Hardly good advice for a young person seeking a career choice. Do what you love, but be sensible and love something that there is a career in. A vague idea of 'photography' is not enough. The people who make it, really make it, the ones with vision who will weather the collapse of the photographic industry in this economy are very talented, very very good at business skills and very hungry. The employment figures for people out of photography schools in photography is appalling. You can't do what you love if it puts you in the gutter and I forsee from within the industry that only a few will have what it takes in the next decade to survive. A very very talented and lucky few.
If you want to make it in the photography industry as a life career, decide now what genre you want to specialise in, apprentice, do a business studies or marketing degree part time. In the fashion world if you haven't made it by 25 years old, made it big, you're going nowhere. Wedding photography as a full time career is hanging by a thread, an unwinding thread. Medical or police photography requires an MA in photography just to get in on the ladder and the latter is also dying as the equipment gets good enough to train regular officers to do the job. Architectural photography was always a very small niche. Studio photography is also dying as the quality requirements drop and the equipment becomes cheaper and much better. Landscape photography makes money for very few people, usually people who spend much more than they earn. Photojournalism, dying if not already dead. Music photography is as alive as the budgets of the bands and there are very few who can pay enough to support a full time career (my partner works in the music industry)
I can only predict the coming decade, not the decade after which I assume will be even worse. The big guys are saying that students should learn video not photo for their future careers. I can see what they mean. My mentor is a 56 year old PJ, his work is published every week in two of the biggest UK daily newspapers and he's now looking for workshops and buying a video DSLR, oh he's also looking for another job..
There was a big high tech crash here when the dot com bubble burst. I was in Uni at the time doing computer science. I was about to take out some loans to see me through as the money had run out. I asked myself, when the crash is over, who are the companies going to employ, me. a raw rookie or the people they laid off with 20 years experience. I didn't take the loans, left Uni and took a job as manager of a photo lab which took me to where I am today. I was right but with a difference, they didn't hire anyone when the crash ended, they made the people who stayed work much harder for less pay.
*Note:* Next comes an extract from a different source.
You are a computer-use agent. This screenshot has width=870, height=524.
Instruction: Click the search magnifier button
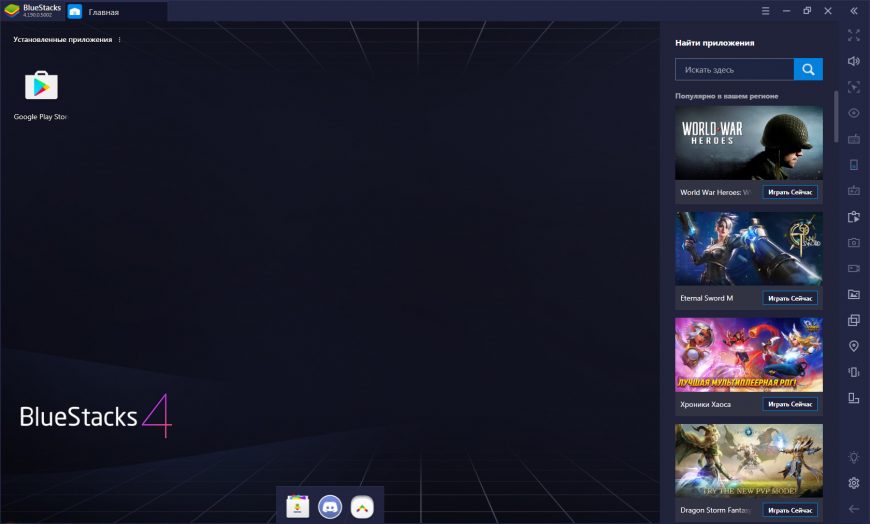(808, 69)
There were those who left with that degree and made it big, the super talented with most importantly a vision and the business acumen to have it realised. Oh and let's be honest, the financial backing.
Same in photography, heck of a lot of very talented people out there quitting now. The young people with a vision will replace them but 10 years from now the industry will be much much smaller and far more specialised.
Do what you love but if you loved horses in 1935 then there were only so many jobs left and far too many people who wanted them.
If you love photography then do photography but study art or business so you have a wider field to your knowledge base and skill set should photography not work out or should it turn, as it is already, into something rather different.